EXTRACTED MATERIAL
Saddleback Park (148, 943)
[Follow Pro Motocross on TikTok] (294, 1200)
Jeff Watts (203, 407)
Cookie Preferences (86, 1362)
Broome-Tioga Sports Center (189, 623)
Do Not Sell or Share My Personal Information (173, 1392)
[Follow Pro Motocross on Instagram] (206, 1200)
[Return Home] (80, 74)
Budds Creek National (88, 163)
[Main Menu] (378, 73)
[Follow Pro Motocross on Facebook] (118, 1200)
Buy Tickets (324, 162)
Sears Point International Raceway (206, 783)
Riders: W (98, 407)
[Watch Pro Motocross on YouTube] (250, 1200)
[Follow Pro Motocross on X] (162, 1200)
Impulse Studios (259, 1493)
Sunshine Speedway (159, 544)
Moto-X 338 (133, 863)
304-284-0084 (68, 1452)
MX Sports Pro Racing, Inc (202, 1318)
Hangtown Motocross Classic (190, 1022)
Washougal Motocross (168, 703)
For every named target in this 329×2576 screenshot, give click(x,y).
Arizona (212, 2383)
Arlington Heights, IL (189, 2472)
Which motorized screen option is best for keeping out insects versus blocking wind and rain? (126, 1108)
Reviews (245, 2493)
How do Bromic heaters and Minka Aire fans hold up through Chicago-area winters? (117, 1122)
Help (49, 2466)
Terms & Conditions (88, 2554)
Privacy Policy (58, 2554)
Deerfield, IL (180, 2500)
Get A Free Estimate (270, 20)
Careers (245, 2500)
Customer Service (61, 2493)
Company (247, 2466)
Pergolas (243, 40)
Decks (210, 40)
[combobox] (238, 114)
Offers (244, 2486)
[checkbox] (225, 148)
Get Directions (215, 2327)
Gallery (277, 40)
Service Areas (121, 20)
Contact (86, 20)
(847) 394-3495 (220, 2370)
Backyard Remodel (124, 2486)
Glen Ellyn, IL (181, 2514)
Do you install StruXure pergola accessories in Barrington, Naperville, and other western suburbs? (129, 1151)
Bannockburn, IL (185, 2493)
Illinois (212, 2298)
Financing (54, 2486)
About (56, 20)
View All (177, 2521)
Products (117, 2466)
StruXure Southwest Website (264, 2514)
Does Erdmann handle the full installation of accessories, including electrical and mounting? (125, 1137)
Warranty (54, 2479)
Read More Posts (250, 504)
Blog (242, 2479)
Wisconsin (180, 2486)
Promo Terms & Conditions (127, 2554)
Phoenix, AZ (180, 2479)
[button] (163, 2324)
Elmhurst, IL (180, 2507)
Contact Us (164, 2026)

TASK DETAILS
Starting with the first line of the entries, transcribe every line up to and including the one with "Arlington Heights, IL (189, 2472)".

OUTPUT
Saddleback Park (148, 943)
[Follow Pro Motocross on TikTok] (294, 1200)
Jeff Watts (203, 407)
Cookie Preferences (86, 1362)
Broome-Tioga Sports Center (189, 623)
Do Not Sell or Share My Personal Information (173, 1392)
[Follow Pro Motocross on Instagram] (206, 1200)
[Return Home] (80, 74)
Budds Creek National (88, 163)
[Main Menu] (378, 73)
[Follow Pro Motocross on Facebook] (118, 1200)
Buy Tickets (324, 162)
Sears Point International Raceway (206, 783)
Riders: W (98, 407)
[Watch Pro Motocross on YouTube] (250, 1200)
[Follow Pro Motocross on X] (162, 1200)
Impulse Studios (259, 1493)
Sunshine Speedway (159, 544)
Moto-X 338 (133, 863)
304-284-0084 (68, 1452)
MX Sports Pro Racing, Inc (202, 1318)
Hangtown Motocross Classic (190, 1022)
Washougal Motocross (168, 703)
For every named target in this 329×2576 screenshot, give click(x,y).
Arizona (212, 2383)
Arlington Heights, IL (189, 2472)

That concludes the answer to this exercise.